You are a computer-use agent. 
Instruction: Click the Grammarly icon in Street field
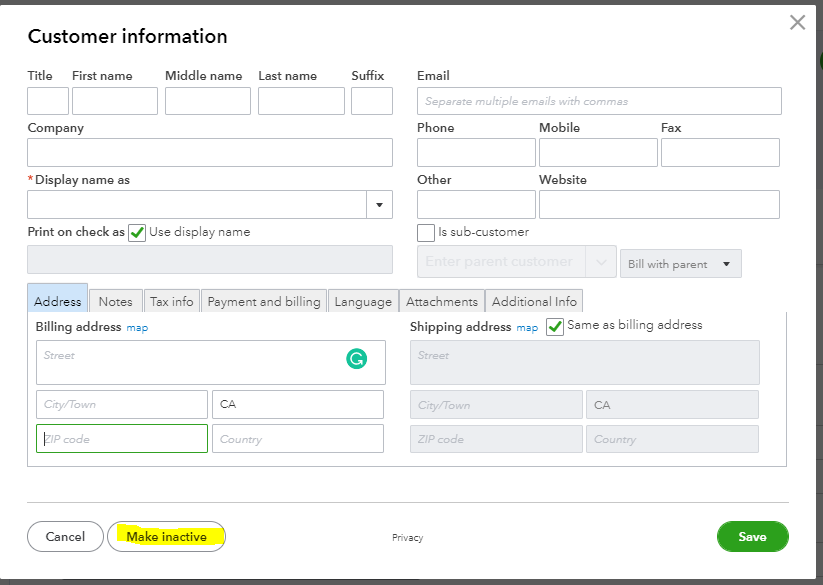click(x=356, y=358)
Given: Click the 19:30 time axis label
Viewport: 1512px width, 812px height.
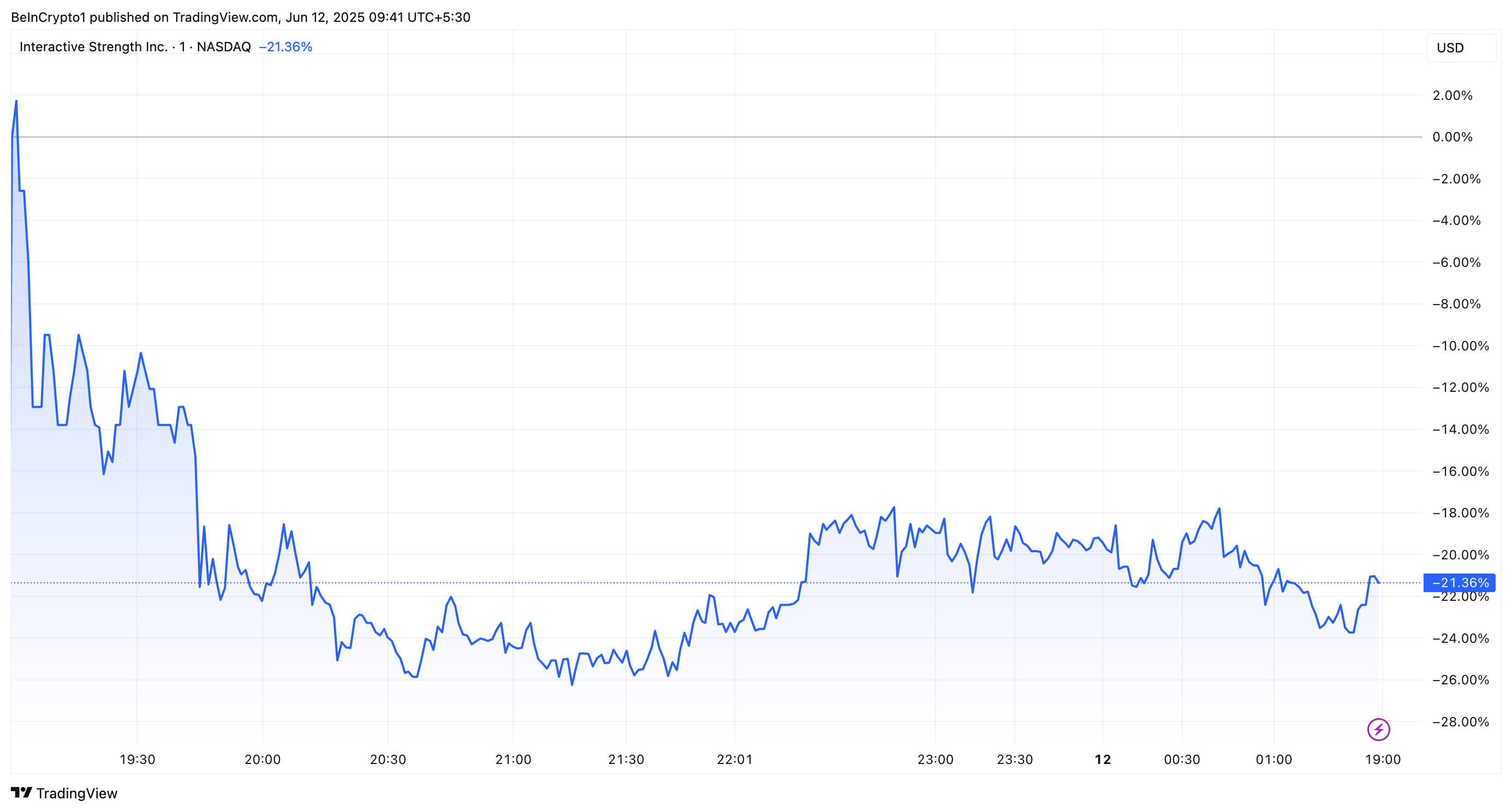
____________________
→ WRITTEN REQUEST
Write out the data above again, requests included, and shift every coordinate in the answers by adding 139 to it. Don't include the pictures.

→ RESPONSE FOR THIS EXERCISE
You are a computer-use agent. 
Instruction: Click the Grammarly icon in Street field
click(x=495, y=497)
Given: Click the 19:30 time axis label
Viewport: 1512px width, 812px height.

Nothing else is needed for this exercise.